Is the stimulus announced by Finance Minister Nirmala Sitharaman strong enough to bring the economy back on track?

•A straightforward answer is no. But before I answer this we need to see what happened between 2012 and 2018. Until 2012, nearly 7.5 million non-agriculture jobs were being created per year, but thereafter there was a slight economic slowdown, but still the average GDP growth over 2004-14 was 8% per annum.

•There were two years of droughts in 2014-2015. The slowdown also accelerated after 2014 because of misplaced economic policies. The rate of non-agricultural jobs was reduced to 2.9 million per annum.

•Now, this was happening at a time when young entrants into the labour force were increasing.

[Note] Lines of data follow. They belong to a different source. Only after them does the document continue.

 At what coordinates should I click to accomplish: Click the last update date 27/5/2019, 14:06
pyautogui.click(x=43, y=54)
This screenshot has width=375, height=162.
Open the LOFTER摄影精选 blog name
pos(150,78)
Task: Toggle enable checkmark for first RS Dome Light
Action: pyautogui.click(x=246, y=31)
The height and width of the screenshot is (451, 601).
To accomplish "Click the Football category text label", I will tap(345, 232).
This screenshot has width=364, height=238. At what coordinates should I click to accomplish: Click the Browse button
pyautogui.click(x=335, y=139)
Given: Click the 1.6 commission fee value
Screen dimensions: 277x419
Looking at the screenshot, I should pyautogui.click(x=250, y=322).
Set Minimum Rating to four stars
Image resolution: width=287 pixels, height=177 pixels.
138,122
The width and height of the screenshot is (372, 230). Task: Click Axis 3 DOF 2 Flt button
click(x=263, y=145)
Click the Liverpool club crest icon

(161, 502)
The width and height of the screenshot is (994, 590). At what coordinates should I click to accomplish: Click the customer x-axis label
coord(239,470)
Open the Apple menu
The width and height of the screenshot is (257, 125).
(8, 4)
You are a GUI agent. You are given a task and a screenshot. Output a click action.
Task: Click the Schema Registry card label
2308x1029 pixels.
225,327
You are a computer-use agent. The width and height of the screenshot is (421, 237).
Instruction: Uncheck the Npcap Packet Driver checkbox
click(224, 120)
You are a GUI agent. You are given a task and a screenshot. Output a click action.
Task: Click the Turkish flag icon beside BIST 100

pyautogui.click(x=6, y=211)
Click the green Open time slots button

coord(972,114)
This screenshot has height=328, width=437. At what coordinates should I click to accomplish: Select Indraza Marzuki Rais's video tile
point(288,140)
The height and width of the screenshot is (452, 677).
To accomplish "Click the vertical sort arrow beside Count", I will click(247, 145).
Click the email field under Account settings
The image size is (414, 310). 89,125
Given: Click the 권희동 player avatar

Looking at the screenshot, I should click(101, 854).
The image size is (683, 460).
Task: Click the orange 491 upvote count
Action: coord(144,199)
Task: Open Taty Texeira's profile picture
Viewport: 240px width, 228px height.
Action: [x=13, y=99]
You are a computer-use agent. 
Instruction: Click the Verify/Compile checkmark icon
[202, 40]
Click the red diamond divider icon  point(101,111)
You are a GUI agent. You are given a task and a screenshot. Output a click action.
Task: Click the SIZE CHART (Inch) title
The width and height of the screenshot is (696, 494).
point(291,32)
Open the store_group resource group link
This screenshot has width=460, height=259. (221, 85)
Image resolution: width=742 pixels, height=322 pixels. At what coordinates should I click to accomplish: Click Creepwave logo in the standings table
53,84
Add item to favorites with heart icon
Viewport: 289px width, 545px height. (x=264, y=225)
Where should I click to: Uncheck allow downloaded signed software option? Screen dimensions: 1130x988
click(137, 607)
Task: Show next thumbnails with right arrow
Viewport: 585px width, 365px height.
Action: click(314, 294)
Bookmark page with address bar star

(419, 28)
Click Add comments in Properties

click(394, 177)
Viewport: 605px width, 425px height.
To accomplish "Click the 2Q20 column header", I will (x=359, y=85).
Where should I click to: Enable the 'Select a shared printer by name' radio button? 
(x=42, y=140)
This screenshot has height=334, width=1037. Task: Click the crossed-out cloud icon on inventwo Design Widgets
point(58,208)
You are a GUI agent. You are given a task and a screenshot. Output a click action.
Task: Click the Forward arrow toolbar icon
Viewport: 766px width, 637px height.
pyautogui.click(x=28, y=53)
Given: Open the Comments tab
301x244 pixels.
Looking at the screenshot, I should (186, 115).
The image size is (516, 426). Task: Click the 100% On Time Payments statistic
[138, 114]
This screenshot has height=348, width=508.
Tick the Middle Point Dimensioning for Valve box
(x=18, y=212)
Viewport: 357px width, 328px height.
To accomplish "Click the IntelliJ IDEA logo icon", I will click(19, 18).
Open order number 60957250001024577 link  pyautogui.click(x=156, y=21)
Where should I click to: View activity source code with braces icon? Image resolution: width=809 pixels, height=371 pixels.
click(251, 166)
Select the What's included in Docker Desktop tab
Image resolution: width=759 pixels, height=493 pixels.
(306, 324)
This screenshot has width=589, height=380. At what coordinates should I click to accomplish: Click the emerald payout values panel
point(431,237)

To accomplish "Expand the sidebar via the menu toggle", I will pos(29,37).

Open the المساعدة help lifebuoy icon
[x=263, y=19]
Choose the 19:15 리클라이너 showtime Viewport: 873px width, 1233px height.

Until 2012 the number of new entrants in the job market was only 2 million per annum (as youth were entering school in much larger numbers than before). Thereafter, the number looking for work increased to roughly 5 million per annum. These young people were getting better educated and no longer wanted to be tied down to agricultural jobs. The result was open unemployment. And that is how we came to our 45-year high in open unemployment rate in 2018.

•The state of the economy and joblessness continued to worsen through 2019 because the growth rate slowed. We entered 2020 with seven quarters of systematic decline in growth rate, investment rate and exports.

•So, every engine of growth had stopped firing; government revenue growth slowed, the real fiscal deficit in 2018-19 was 5.68% of GDP for the central government (as revealed by CAG) when the government was claiming it was 3.4%.

•By early 2019, the government did not have the fiscal space left any longer to actually jump start the economy if a shock was to happen. Given that COVID-19 is an unprecedented exogenous shock delivered to a slowing economy, we were hoping that the government would take a slightly different view than it has taken, and significantly increase public expenditure.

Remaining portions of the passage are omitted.